Consequently, the sonnets are a way to “experience someone trying to speak as himself. Even if you’re the most articulate person who ever lived, you still fail oftener than you succeed.” He cites sonnets 109 through 112 as an example of how Shakespeare needed a sequence of poems to render the changing nuances of his feelings toward the “Fair Youth” who is the object of the first 126 sonnets. The poet used far different language for the mysterious, alluring Dark Lady of the remaining 28 sonnets.

“Shakespeare’s longing for the young man begins as an aesthetic appreciation, an admiration of youth, standing, power, being well connected—the things he himself didn’t have,” Epstein explains. “The sexual component is a third- or fourth-order item: see how cloaked the references are. With the woman, the sexual element is in the foreground from the start—it’s much more about coitus, possession, jealousy, and satisfaction.”

To explore the polarity between the sonnets’ Latinate words and those with Saxon roots, Epstein sometimes calls a student onstage to speak the contrasting lines antiphonally with him. “The Saxon is more rooted in the body,” he says, “the Romance words, in the lips and face and head.” Lines like “Or some fierce thing replete with too much rage/Whose strength’s abundance weakens his own heart” (sonnet 23) uses Latinate words (“replete,” “abundance”) for “plenty” and surrounds them with monosyllabic Saxon terms.

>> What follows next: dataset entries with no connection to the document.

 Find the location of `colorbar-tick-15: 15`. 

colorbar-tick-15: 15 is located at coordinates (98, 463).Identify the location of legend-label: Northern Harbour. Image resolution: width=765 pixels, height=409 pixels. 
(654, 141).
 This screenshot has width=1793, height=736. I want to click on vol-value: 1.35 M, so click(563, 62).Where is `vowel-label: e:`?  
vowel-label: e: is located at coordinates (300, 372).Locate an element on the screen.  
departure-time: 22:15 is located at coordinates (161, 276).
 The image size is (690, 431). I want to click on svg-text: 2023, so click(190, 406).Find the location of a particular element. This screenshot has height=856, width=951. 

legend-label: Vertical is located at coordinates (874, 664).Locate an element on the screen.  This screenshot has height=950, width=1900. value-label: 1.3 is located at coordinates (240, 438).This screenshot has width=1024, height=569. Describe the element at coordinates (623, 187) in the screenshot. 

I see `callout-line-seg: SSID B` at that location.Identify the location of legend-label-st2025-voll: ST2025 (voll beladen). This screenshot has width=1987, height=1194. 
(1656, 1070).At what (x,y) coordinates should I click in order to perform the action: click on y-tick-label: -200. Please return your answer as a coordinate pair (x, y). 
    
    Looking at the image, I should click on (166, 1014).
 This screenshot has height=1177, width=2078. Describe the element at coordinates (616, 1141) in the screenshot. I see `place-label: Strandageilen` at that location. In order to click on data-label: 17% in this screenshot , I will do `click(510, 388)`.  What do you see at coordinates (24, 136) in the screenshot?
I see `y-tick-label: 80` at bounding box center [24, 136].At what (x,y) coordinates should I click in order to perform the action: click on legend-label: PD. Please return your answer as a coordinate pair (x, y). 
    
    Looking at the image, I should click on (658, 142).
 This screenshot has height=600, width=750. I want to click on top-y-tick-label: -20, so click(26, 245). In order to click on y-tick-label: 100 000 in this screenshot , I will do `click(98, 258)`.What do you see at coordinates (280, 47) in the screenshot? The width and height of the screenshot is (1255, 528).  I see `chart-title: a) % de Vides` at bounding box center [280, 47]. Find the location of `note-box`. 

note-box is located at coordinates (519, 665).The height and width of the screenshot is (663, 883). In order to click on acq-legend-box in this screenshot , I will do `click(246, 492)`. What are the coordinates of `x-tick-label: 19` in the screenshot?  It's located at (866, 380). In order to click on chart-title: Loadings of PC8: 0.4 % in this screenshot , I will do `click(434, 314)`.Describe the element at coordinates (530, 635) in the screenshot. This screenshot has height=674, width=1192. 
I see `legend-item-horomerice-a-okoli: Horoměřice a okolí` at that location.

Regarding the young man, lines like sonnet 73’s “In me thou see’st the twilight of such day/As after sunset fadeth in the west,” Epstein explains, “have all these lovely sibilants—it’s fairly soft language. Then, when he’s talking about the woman (sonnet 129): ‘Savage, extreme, rude, cruel, not to trust,/Enjoyed no sooner but despised straight,/Past reason hunted, and no sooner had,/Past reason hated, as a swallow’d bait,/On purpose laid to make the taker mad….’ This uses the part of the body that’s lower; it uses the breath rather than the lips and the tongue. Hunted, had are more of a gasp from the lungs.”

Such insights emerge from years of work as an actor, not from academic scholarship. Epstein first went on stage at eight; at Harvard he won the Boylston Prize for rhetoric and oratory and was advised by the late William Alfred, who had “an unbelievable capacity to admire. It was the kind of teaching you aspire to.” He began his long association with Shakespeare & Company in 1987, and to date has directed or appeared in more than 50 productions, including title roles in Macbeth, Richard III, and King Lear. (Shakespeare accounts for about half his stage work.) He’s also toured nationally in shows like Man of La Mancha and Dirty Dancing, and worked in regional theater, including many turns at Harvard’s American Repertory Theater. (Wryly, he notes that his 30-second role as Professor Zigman in last year’s Hollywood film Something Borrowed was seen by “more people than have ever seen me perform Shakespeare.”)


“For an actor, the sonnets are like a five-finger exercise for the soul, the way a pianist does scales,” he explains. “The body’s being exercised, but what is really being exercised is the mind’s connection with the body and the instrument and the material. For a pianist, the instrument is the fingers; for an actor, it’s the speaking and gesturing self. I’m creating a nimble, articulate channel for all those things to participate in the event together. The objective of the work on the sonnets is to create good Shakespeare players, so somebody can create depth and passion and wit when playing Portia, Orlando, or Dogberry.

“You don’t get to play Lear, or Shylock, or Rosalind unless you bring your whole self into the room,” he continues. “I used to think Shakespeare allowed us to be bigger than ourselves. Now I don’t. Shakespeare allows us to be life-sized, as big as we are. That’s enough. And anything less, isn’t.”